▶ GIVEN DATA:
-------------------------
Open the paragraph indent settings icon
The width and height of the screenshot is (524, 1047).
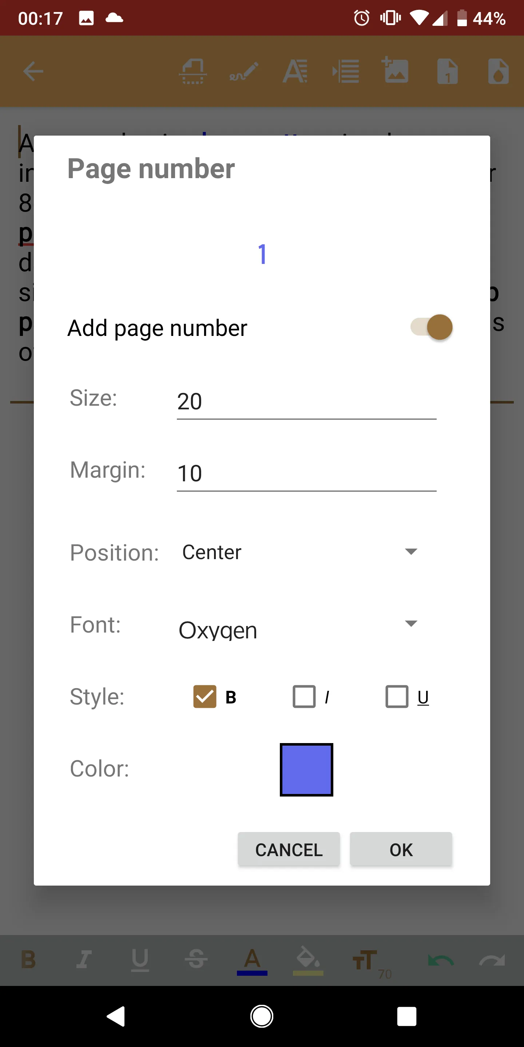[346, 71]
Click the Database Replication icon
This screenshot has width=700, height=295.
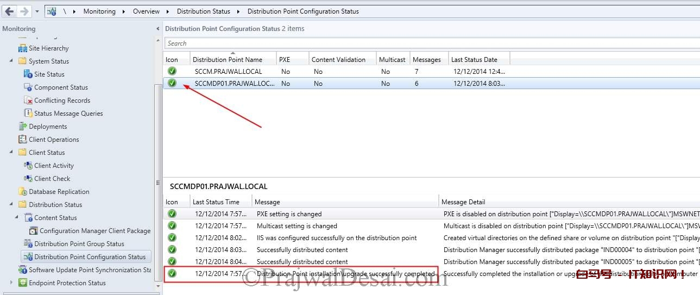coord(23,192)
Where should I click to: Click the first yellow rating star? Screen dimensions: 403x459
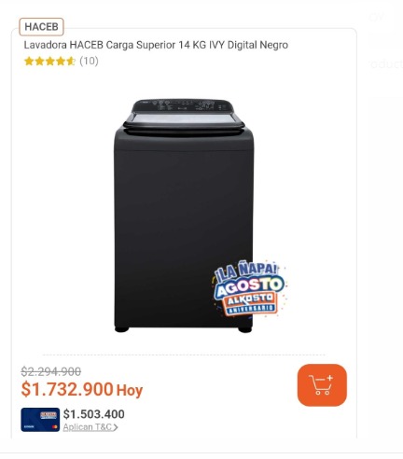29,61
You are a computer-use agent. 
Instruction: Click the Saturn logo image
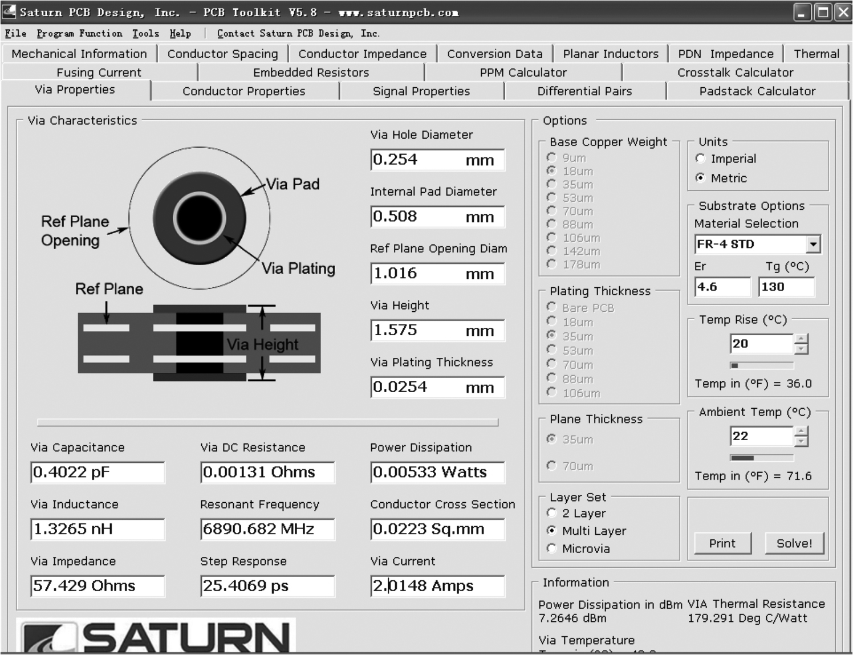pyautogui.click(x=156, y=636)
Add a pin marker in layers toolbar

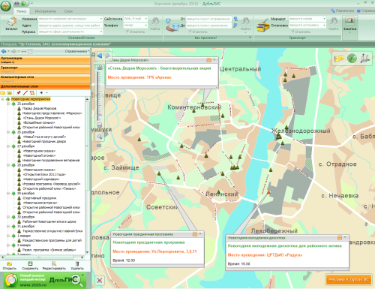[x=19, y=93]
-------------------------
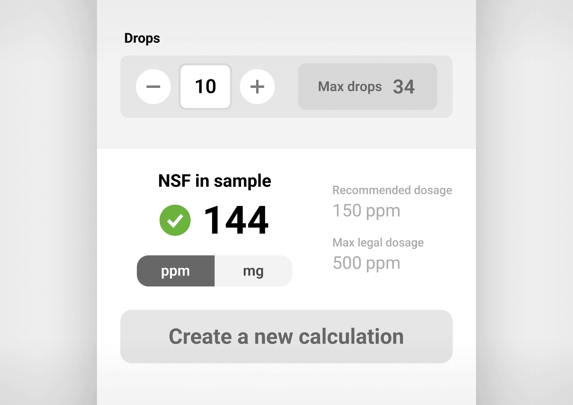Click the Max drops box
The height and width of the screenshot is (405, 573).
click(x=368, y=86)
-------------------------
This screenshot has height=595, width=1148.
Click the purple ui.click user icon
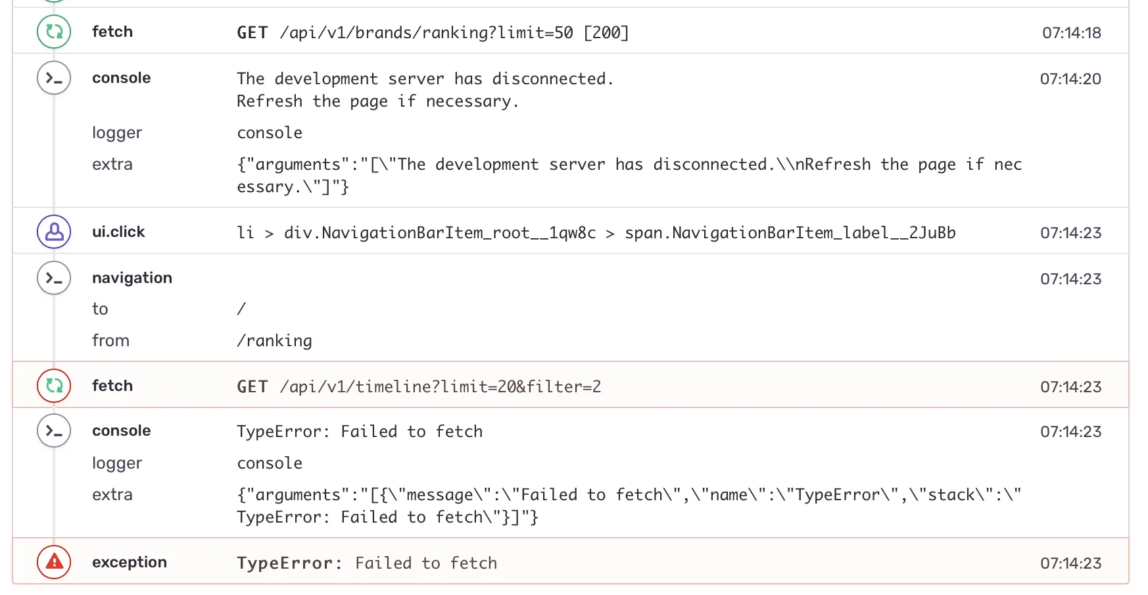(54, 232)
-------------------------
▶ DESCRIPTION OF THE TASK: Nothing but the lines from the one containing "The width and" through the one containing "You are a computer-use agent." should appear, copied exactly from the material above and without pictures.

▶ EXERCISE ANSWER:
The width and height of the screenshot is (524, 1047).
[346, 71]
Click the Database Replication icon
This screenshot has width=700, height=295.
coord(23,192)
Where should I click to: Click the first yellow rating star? Screen dimensions: 403x459
29,61
You are a computer-use agent. 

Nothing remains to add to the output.